Шрифт:
Интервал:
Закладка:
Фантазм отсутствия и раздвоение
Смех Демокрита, сатира, меланхолия, рефлексия: в этой последовательности нет ничего случайного. Соотношение между перечисленными элементами стали предметом внимания эстетической мысли уже два столетия назад, по крайней мере в Германии.
В очерке «О наивной и сентиментальной поэзии» Шиллер выступает в качестве теоретика сатиры, связывая ее с элегией и объявляя ее образцовым примером того, что он именует «сентиментальной поэзией». Сатира родилась в античные времена (Гораций), когда порвались связи, соединявшие наивную поэзию с миром природы. Результатом крушения первоначальной гармонии стало состояние изгнания, породившее новый тип слова, где рефлексивное «чувство» одушевляет утрата:
Наивный поэт следует лишь простой природе и чувству, ограничиваясь подражанием действительности, поэтому он может относиться к своему предмету лишь на какой-нибудь один лад ‹…›.
Совсем по-другому обстоит дело с сентиментальным поэтом. Он размышляет над впечатлением, которое производят на него предметы ‹…›. Поэтому сентиментальному поэту всегда приходится иметь дело с двумя разноречивыми представлениями и впечатлениями – с действительностью, как конечным, и со своей идеей, как бесконечностью, – и возбуждаемое им смешанное чувство всегда указывает само на двойственность своего источника ‹…›.
Поэт является сатирическим, если он избирает своим предметом отдаление от природы и противоречие между действительностью и идеалом (то и другое совпадает в своем воздействии на душу)[254].
Мы уже указывали, что такое раздвоение является одним из проявлений меланхолии. С точки зрения Шиллера, Wehmut (что можно перевести как «меланхолия») с разной интенсивностью окрашивает произведения сентиментальной поэзии, в особенности элегию, оплакивающую расставание с природой, недостижимость идеала.
Тут необходимо уточнить, какой смысл Шиллер вкладывает в идею рефлексии. «Сентиментальный поэт» обращает взгляд не на самого себя, не на свое актуальное «я»; его внимание сконцентрировано на том впечатлении (Eindruck), которое производят на него окружающие предметы, он исследует их отпечаток в собственной душе. И Шиллер добавляет: «Волнение, испытываемое им самим и передающееся нам, основано только на этом его размышлении»[255].
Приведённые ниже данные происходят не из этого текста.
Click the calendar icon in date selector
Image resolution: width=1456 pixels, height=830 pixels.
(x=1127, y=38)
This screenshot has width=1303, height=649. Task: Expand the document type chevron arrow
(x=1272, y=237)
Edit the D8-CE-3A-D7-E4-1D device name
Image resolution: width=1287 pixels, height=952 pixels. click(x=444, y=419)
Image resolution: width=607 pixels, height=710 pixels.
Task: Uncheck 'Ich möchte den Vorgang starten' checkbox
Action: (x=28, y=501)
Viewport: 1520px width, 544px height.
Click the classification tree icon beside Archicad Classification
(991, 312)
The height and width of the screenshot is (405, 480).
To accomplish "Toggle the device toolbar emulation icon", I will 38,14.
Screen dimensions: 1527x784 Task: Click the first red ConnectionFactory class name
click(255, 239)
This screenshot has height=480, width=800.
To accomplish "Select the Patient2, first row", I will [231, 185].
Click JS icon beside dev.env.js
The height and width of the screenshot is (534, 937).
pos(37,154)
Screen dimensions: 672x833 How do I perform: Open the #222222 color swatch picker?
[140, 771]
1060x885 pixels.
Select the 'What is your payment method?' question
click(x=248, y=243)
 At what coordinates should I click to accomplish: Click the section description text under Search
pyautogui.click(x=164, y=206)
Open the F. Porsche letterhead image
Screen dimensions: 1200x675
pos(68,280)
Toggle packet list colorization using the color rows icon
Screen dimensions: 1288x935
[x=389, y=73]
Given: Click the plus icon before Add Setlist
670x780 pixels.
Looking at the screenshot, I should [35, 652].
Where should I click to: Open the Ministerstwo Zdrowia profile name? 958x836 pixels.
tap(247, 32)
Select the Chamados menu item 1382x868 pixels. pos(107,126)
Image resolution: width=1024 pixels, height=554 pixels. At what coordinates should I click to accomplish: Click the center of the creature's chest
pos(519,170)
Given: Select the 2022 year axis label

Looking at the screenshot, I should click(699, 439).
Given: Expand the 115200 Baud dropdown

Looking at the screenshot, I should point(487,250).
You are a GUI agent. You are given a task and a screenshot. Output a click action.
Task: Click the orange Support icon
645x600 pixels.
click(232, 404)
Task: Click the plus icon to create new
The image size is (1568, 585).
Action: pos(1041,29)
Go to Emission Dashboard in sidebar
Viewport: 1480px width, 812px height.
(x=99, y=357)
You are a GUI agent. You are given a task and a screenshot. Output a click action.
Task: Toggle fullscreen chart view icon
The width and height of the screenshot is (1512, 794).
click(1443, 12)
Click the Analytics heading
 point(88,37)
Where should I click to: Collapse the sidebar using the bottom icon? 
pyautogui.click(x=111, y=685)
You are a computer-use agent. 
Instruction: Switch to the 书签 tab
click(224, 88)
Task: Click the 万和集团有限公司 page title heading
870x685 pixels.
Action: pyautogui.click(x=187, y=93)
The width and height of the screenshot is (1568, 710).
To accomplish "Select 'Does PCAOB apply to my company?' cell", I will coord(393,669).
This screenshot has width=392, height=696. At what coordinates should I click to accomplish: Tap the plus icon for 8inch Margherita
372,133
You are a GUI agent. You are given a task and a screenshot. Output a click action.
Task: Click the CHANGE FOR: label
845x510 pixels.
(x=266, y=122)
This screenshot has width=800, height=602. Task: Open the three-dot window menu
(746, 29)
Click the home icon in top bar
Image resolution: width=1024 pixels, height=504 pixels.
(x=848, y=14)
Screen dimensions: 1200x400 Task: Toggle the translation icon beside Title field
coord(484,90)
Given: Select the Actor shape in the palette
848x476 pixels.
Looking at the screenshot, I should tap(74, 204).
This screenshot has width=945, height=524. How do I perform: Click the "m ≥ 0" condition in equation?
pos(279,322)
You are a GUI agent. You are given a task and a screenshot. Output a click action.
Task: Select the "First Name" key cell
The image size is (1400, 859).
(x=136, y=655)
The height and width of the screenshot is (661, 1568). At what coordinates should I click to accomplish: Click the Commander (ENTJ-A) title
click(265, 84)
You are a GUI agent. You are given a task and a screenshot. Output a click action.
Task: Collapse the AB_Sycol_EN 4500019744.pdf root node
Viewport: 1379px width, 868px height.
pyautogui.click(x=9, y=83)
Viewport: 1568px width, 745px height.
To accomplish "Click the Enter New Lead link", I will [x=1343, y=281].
Рефлексия значит сравнение
Вслед за Локком большинство мыслителей эпохи Просвещения полагало, что рефлексия предполагает сравнение. На этом принципе основана и рефлексия по Шиллеру, сталкивающая «два разноречивых представления и впечатления»[256]. Однако ее целью не становится беспристрастное суждение. В нем речь идет о явлениях не одного, а разного порядка, а потому их столкновение исполнено страсти, «чувства»: констатируемое различие относится к онтологическому и этическому разряду. А значит, с точки зрения Шиллера, и к эстетическому: «Предмет ставится здесь в связь с идеей, и только на этой связи покоится сила поэзии»[257]. Хотя некоторые элементы сентиментальной поэзии появились уже в античную эпоху, ее страдательная тональность созвучна современному человеку. Как известно, такое представление вписано в общую шиллеровскую эстетику, где искусство должно поддерживать в равновесии игру и серьезность.
Гёте, по мнению Шиллера, оставался слишком близок к «чувственной правде вещей», в чем-то пользуясь привилегиями «наивных поэтов» древности. Но это наивный поэт, способный изображать «сентиментальный характер», о чем свидетельствуют «Вертер», «Фауст» и «Торквато Тассо», где объективно представлены муки сознания, замыкающегося в себе самом, в оплакивании «идеала».
Гётевский «Торквато Тассо» – первый из литературных текстов, к которым я предлагаю обратиться, чтобы показать, как поэты видели связь между меланхолией и игрой рефлексивных образов.
Принцесса д’Эсте возлагает на голову Тассо венок, которым был увенчан бюст Вергилия. Однако эта честь пробуждает в нем мечты о бегстве: он хочет вернуться в рощи, которые он наполнял песнью «благословенной меланхолии». Поэт словно забывает о присутствии принцессы и мысленно обращается к лесным чащам, где находит свой собственный образ – отражение, как будто ему чуждое, обитающее в славном царстве теней:
Источник светлый в зеркале прозрачном
Покажет мне, как некий человек,
Увенчан дивно, ясно отражен
Среди небес, деревьев, меж утесов,
Покоится задумчиво; мне мнится,
Что вижу я Элизий на волшебной
Поверхности. Я тихо вопрошаю:
Кто это? Юноша ли одинокий
Из времени былого? Он – в венке?
Как звать его? Чем заслужил венок?[258]
Воображаемый экстаз, состояние отчуждения в полном смысле слова, где мечтание о собственном отсутствии приводит к появлению двойника, вступающего в круг теней древних поэтов и героев. Оборотная сторона его крайне опасна: это паранойя, подпитываемая уверенностью во всеобщем презрительном недоброжелательстве. Меланхолия тут связана не с резкими нападками сатирика, но с уязвимостью того, кто полагает себя жертвой агрессии и тщетно пытается ее от себя отвести…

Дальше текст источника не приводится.